Categories: Direct Tax

Provisions of sec. 40(a)(i) are not attracted on dep.

SAB Miller India Ltd. v. ACIT  [Mumbai ITAT], ITA No. 7123 of 2012, Date of Decision: July 03, 2015

PROVISIONS OF SECTION 40(A)(I) ARE NOT ATTRACTED ON DEPRECIATION

Facts of the case

The assessee is engaged in the business of manufacture and sale of beer under the brand names “Haywards & RCPL”. The Assessee-company had paid a sum to a foreign associate towards expenditure incurred on account of Syspro Software license fees and Report Generation charges in Syspro and claimed same to be reimbursement of expenses, which were supported by third party invoices.

The assessee purchased “Foster’s Brand” and “Intellectual Property”, “Foster’s Brewing Intellectual Property” and Foster’s Trademarks from Foster’s Australia Ltd.

The assessee capitalized the said amount in its fixed assets schedule under the head “Trade Marks/Brands” and claimed depreciation thereon @ 25%.

Decision of the Tribunal

The Appellate Tribunal held that the where assessee company reimbursed its foreign associate licence fees and charges for software used for report generation as said expenditure was incurred by foreign associate, there could be no TDS liability on assessee.

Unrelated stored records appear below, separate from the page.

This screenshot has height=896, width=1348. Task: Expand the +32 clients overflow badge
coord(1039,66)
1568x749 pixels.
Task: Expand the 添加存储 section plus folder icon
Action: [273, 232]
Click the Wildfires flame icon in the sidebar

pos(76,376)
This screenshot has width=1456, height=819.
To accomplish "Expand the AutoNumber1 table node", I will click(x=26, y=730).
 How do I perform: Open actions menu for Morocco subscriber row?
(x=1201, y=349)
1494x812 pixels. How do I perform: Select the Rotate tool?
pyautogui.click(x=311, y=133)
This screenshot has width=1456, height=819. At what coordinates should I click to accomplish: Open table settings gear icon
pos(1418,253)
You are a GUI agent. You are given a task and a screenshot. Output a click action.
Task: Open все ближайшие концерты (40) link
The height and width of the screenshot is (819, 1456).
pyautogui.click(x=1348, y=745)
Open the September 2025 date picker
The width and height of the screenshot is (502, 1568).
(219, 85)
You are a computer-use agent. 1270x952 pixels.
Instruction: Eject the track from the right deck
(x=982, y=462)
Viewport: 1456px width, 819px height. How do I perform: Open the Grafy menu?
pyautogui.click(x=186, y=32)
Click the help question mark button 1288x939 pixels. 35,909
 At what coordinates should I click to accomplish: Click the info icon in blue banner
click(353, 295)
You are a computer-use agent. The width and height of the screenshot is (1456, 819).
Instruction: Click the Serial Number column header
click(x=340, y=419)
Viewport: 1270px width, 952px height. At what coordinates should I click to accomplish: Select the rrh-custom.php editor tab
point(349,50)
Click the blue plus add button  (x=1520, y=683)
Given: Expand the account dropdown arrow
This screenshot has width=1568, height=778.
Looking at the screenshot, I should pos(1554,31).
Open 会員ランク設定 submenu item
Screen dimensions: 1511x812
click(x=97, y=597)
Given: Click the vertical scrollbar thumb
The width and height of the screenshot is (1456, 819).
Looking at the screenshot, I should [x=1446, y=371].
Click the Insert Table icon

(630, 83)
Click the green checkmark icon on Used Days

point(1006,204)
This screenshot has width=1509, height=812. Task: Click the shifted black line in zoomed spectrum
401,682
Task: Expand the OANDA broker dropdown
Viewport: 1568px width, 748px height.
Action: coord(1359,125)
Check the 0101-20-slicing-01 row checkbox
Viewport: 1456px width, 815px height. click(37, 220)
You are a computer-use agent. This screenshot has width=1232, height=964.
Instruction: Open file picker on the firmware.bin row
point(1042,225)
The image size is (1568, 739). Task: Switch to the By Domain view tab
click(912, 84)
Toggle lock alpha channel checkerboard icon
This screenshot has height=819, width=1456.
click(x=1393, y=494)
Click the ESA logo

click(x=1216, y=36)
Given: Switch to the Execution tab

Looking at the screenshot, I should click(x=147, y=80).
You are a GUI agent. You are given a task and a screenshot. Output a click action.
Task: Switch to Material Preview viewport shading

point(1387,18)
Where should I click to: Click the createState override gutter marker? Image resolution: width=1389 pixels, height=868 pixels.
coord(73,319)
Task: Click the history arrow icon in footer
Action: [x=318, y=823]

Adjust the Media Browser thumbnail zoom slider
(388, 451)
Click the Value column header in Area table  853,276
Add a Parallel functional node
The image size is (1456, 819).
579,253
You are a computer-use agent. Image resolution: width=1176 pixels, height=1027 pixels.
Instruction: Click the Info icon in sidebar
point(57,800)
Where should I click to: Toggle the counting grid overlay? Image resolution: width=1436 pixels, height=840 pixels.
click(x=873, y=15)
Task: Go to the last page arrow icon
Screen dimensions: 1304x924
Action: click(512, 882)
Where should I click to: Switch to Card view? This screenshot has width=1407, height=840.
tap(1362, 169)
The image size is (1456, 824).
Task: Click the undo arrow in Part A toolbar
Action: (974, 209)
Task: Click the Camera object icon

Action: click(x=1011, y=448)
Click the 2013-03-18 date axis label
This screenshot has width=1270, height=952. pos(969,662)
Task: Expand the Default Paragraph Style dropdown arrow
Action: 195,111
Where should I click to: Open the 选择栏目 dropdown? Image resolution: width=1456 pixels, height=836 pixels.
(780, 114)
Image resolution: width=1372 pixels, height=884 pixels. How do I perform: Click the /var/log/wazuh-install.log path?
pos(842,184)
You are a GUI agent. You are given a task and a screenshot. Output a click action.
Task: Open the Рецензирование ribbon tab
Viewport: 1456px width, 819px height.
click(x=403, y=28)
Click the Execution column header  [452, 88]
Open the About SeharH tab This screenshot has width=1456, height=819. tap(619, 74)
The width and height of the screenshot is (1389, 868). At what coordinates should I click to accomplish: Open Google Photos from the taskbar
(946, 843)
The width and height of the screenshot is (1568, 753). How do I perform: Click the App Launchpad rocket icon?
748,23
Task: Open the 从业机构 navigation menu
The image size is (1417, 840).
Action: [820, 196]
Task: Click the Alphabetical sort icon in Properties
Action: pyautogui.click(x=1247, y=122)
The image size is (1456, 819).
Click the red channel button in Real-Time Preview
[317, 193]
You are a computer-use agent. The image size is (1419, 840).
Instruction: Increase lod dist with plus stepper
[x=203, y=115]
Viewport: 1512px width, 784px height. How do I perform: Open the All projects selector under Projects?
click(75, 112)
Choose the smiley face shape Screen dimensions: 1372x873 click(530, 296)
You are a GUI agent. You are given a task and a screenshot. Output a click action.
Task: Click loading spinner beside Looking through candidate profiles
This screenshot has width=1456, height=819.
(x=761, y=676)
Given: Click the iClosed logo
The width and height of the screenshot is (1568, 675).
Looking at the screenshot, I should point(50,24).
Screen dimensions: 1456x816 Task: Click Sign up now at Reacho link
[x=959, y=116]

It was further held that the depreciation being not an outgoing expenditure, provisions of section 40(a)(i) of the Income Tax Act are not attracted on such deduction. The Tribunal while referring to  the decision of the Skol Breweries Ltd. v. ACIT observed  that the deduction u/s 32 is not in respect of the amount paid or payable which is subjected to TDS.

but is a statutory deduction on an asset which is otherwise eligible for deduction of depreciation. Depreciation is not an outgoing expenditure and therefore, the provisions of sec. 40(a) (i) of the Act are not attracted on such deduction.